Halloween can be sort of awkward for grown-ups, or at least for people who once loved Halloween as a child and slowly grew out of all the socially acceptable activities therein. I’m convinced that is the reason to have kids, so you can keep going trick-or-treating and have an excuse to dress up and have a whimsical night out and share your tooth decay with a tiny person who won’t judge how much you eat in one sitting. The costumes, the decorations, the constant fear of something or someone jumping out from a dark corner; these are the things that make life the wondrous and contradictory thing that we find ourselves caught up in, against our will, all our endings plagiarized. I love Halloween, ask anyone, they’ll tell you. It’s my one chance a year to be anyone I want to be, unhindered by skill or ability or money (if you’re a creative costume maker) or distance or any of the other infinite numbers of things that hold us back in this life. Halloween is, for me, pure magic. But even for me, Halloween as a grown up is sort of awkward.
Why? Because I like the whimsical version, the candy coated, tacky plastic jewelry, glowing pumpkin version, and when you get older some of that is lost. If you love going out and getting drunk, then problem solved. And don’t get me wrong, I do love to do just that every now and then, but that’s not my priority on Halloween. This year one thing struck me much harder than ever before about Halloween as a grown-up, and this is where this blog post becomes relevant to the topic of this blog: I don’t watch enough TV to dress up for Halloween as an adult.

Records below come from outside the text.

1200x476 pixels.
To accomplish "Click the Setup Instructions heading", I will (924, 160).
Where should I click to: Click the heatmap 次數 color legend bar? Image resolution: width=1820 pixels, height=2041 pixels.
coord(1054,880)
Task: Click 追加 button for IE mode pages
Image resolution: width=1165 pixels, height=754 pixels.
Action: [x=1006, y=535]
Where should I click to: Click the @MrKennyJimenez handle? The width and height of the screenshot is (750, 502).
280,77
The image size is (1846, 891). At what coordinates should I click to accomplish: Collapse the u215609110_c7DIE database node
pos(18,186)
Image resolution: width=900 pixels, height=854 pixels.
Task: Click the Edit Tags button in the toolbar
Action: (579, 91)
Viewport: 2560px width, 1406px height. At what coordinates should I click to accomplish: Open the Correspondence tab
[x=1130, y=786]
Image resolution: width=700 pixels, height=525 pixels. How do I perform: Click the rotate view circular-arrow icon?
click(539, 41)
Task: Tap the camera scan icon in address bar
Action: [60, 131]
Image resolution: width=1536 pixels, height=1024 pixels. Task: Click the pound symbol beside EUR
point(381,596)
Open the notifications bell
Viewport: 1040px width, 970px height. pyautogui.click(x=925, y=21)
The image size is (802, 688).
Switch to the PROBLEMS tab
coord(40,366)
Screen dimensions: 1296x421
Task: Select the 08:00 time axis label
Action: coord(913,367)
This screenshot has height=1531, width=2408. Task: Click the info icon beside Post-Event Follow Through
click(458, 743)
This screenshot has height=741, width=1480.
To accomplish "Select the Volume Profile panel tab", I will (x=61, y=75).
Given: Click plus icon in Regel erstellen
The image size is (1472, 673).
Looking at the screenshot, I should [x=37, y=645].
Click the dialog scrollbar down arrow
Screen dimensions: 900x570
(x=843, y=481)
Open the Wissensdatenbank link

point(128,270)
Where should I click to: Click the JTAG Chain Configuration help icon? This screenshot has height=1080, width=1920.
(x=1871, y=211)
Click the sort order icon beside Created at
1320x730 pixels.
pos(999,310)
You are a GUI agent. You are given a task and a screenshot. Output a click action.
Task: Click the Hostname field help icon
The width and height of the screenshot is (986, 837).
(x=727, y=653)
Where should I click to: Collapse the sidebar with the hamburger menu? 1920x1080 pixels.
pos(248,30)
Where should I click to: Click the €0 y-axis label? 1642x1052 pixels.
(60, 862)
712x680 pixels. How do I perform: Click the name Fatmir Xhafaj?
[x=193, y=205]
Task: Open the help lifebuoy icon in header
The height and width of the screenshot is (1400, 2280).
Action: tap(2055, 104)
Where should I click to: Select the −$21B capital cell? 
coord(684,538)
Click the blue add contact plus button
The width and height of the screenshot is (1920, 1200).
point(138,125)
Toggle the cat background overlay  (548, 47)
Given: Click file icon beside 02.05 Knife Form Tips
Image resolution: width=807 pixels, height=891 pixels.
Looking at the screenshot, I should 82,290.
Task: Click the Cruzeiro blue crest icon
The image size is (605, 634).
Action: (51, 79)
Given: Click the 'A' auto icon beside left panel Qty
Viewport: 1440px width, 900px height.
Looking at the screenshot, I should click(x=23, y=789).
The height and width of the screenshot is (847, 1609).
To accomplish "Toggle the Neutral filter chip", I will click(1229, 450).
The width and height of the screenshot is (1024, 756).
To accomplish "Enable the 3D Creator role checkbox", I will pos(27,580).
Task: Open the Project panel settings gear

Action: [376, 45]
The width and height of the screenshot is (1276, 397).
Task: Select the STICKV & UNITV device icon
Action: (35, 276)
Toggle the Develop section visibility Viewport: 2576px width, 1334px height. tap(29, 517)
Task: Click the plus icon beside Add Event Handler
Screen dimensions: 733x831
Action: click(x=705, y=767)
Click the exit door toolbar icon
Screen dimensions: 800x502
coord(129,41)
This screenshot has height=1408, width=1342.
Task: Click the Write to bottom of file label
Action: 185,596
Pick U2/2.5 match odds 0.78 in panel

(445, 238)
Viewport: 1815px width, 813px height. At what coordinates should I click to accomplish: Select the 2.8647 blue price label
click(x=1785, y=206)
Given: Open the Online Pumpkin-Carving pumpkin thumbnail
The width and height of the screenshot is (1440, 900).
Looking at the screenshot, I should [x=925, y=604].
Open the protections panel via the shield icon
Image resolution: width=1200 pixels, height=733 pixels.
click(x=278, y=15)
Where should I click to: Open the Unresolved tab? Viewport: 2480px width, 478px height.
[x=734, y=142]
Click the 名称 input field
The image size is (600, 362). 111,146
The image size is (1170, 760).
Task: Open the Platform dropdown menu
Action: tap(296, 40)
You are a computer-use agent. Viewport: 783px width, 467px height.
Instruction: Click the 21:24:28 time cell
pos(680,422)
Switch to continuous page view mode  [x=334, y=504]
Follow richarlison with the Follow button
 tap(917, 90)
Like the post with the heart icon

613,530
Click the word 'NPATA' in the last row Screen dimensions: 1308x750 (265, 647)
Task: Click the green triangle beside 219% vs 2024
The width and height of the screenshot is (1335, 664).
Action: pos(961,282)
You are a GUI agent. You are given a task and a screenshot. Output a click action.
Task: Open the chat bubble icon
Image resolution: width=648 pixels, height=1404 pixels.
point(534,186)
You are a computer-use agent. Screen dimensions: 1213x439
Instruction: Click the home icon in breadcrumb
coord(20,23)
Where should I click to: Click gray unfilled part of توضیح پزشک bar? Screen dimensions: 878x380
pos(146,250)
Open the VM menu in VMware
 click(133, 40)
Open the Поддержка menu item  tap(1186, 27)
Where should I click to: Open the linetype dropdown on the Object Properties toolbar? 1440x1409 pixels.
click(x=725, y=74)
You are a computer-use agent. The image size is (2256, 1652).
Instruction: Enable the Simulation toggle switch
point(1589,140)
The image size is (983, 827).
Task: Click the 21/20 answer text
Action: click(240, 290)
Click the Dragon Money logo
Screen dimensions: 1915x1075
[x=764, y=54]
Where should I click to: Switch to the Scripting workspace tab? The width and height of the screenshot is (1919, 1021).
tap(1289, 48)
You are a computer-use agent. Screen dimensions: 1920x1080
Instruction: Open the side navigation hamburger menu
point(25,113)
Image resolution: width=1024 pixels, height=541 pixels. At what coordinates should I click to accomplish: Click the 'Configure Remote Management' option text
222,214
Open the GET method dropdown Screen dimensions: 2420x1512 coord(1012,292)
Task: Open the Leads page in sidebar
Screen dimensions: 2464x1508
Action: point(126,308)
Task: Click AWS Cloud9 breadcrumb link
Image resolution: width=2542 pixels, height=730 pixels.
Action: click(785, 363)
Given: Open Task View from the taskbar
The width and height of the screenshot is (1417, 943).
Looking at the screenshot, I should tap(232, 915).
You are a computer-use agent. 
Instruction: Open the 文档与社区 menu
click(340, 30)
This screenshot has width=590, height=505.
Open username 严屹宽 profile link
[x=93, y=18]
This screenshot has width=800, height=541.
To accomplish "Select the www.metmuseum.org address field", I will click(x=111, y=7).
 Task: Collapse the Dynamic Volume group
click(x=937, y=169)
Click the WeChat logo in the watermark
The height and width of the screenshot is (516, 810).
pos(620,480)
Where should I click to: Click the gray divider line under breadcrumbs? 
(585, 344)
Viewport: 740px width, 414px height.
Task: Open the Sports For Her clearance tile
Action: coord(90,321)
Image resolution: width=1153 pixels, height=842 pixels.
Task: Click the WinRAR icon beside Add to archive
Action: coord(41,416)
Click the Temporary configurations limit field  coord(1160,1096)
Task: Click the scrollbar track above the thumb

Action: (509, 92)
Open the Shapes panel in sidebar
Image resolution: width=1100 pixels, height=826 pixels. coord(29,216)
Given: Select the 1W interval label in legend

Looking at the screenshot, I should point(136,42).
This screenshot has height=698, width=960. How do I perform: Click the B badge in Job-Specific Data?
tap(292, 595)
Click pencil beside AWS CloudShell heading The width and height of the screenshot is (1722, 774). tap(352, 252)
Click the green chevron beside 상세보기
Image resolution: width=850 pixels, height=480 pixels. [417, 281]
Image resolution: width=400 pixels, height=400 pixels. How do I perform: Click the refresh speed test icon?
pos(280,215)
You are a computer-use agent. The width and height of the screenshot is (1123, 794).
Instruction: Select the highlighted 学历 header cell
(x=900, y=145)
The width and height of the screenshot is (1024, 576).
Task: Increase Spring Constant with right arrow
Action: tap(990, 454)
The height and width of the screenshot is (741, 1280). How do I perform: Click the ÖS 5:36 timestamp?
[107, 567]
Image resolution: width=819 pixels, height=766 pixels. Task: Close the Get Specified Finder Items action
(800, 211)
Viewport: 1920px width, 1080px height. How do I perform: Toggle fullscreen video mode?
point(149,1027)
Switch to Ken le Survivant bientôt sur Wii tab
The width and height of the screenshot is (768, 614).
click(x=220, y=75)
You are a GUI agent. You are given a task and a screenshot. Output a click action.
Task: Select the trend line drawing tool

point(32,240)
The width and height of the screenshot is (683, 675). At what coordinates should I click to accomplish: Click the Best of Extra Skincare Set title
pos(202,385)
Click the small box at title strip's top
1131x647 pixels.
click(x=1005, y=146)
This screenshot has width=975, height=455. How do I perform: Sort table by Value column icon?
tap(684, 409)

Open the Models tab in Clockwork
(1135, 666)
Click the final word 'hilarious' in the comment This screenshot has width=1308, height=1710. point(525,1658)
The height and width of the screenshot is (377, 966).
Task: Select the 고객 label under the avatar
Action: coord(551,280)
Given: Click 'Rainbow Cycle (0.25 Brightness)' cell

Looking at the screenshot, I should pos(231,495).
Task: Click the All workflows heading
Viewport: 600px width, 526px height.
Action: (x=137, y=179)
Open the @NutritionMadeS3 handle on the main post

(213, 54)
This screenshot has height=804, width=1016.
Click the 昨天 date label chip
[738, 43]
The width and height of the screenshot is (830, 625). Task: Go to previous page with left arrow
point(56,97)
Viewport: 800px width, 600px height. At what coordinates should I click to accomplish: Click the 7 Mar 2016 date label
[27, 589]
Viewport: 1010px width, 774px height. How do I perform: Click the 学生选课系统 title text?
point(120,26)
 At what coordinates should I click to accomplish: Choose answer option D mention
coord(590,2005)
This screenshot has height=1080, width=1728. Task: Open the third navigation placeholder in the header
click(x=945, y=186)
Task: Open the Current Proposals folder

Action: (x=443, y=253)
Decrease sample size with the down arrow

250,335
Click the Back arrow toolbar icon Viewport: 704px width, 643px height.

I have never felt so out of touch than I did Friday night, out with some friends for a spooky good time on the streets of Charming Charm City, the part of town I assumed would be full of hipster versions of Disney characters and lots of bloody masks. And yes, these two categories were represented in abundance, however most of the costumes I saw were characters from TV shows that either happened in the prime of my generations’ TV watching years, or are still currently happening and watched by people my age. All I saw were girls wrapped in plastic bags and others carrying logs and lots dressed as cartoon characters I only have a vague awareness of. When did this happen? When did I get so out of touch that I don’t even recognize the most popular characters that TV has to offer? It's not like watching TV takes any effort, it's not something you have to try to do or make time for or practice to be good at. You just put it on, job's done. I’m not ashamed to be unaware of which Housewife of some county just passed me by at the bar, but when there was probably a character from Mad Men there as well that goes unnoticed, that’s when you know you have a problem (I have not watched a single episode of Mad Men). The only TV costumes I understood were Carmen Sandiego (there is always one, and I’m always jealous it’s not me), the Hound from Game of Thrones (which I’m still not even caught up on, but thanks to the internet, is completely spoiled for me regardless) and a gigantic and impressively constructed Cyberman from Doctor Who. Although I’ve only seen the Matt Smith Doctor Who episodes, so I don’t really know anything about Cybermen, not really, just what they look like. So that barely counts. Also in attendance however was Max from Where the Wild Things Are (classic) and Good Cop Bad Cop form the Lego movie, which just made me so happy that I momentarily forgot how I’m basically an old woman living under a rock. At least I saw the Lego movie.
So what I’m really trying to make quite clear is how deeply unqualified I am to be writing on this blog, this great blog that none of us give enough attention. I either need to step it up, watch more TV, go to the movies more often, or read even more books than I already do to make up for it. Although at this point I don’t think that’s really humanly possible unless I quit my job, and that’s not happening. I really dig my job.
Next year I need to do things differently. I need to team up with someone who lives in a neighborhood that gets trick-or-treaters so I can rain candy on all the tiny Darth Vaders and Supermen and Ladybugs, complimenting them on their fantastic costumes that don’t make me feel out of touch and out of my mind.